# ASSIGNMENT
Find the line with "337x148 pixels." in the records below. Copy it and every line after it, up to and including the line with "Screen dimensions: 396x222".

# EXERCISE INPUT
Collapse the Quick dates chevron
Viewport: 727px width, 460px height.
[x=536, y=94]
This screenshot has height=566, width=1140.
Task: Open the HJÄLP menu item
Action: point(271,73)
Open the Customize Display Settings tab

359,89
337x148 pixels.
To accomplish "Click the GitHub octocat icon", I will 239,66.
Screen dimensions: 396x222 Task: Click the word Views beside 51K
...
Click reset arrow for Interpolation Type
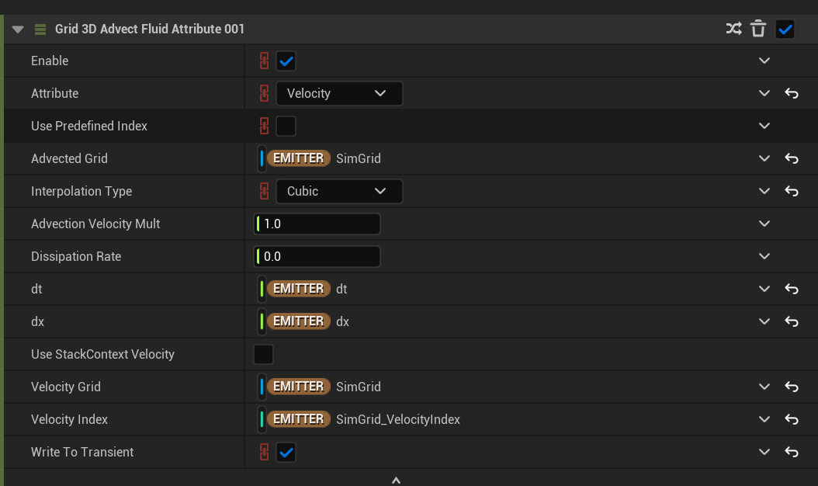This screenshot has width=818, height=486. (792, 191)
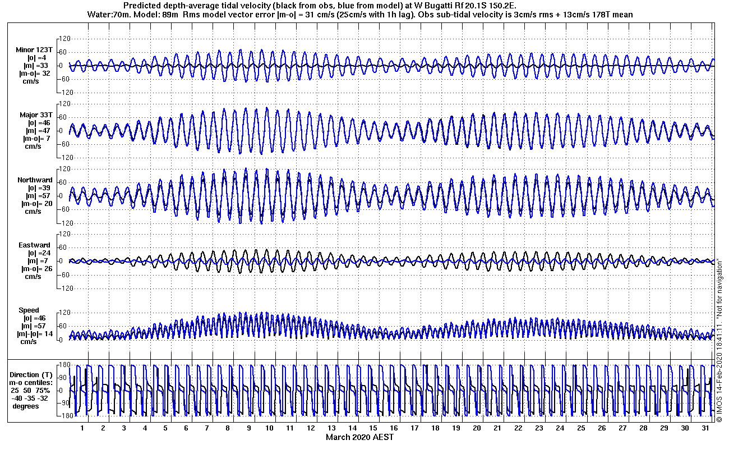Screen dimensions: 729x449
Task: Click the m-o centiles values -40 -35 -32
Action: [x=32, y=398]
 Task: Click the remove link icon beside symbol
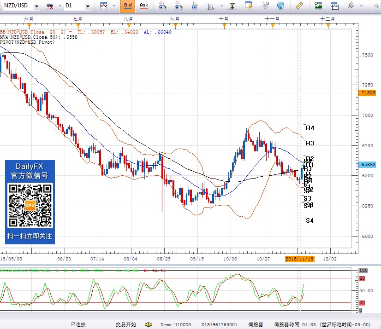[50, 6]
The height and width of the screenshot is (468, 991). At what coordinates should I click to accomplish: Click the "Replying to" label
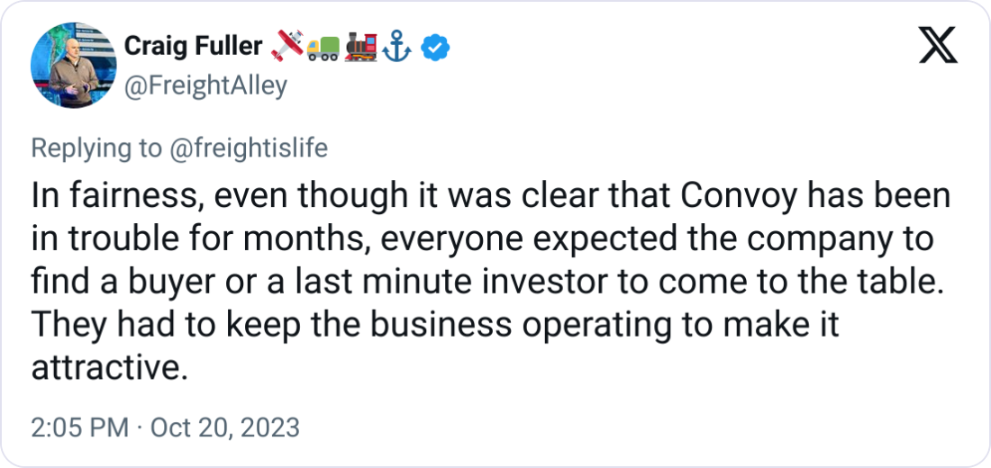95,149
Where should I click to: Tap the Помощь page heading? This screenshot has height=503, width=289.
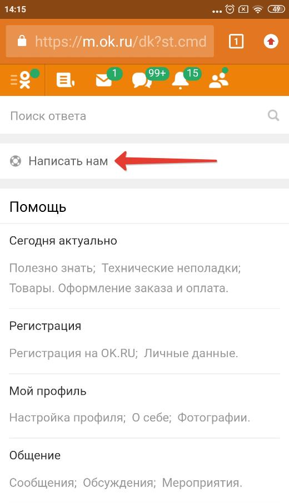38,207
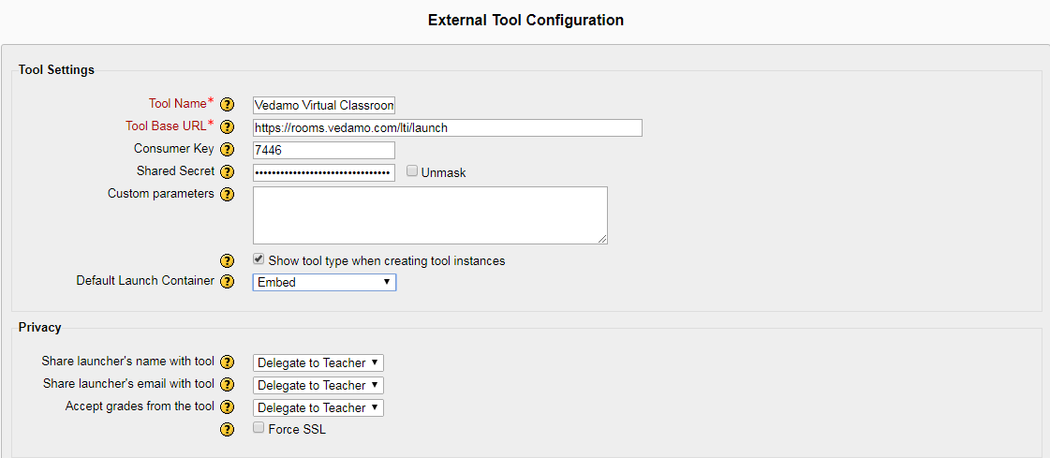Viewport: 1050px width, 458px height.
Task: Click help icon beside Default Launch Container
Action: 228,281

# WRITTEN RESPONSE
337x148 pixels.
To accomplish "Click the GitHub octocat icon", I will 239,66.
Screen dimensions: 396x222 Task: Click the word Views beside 51K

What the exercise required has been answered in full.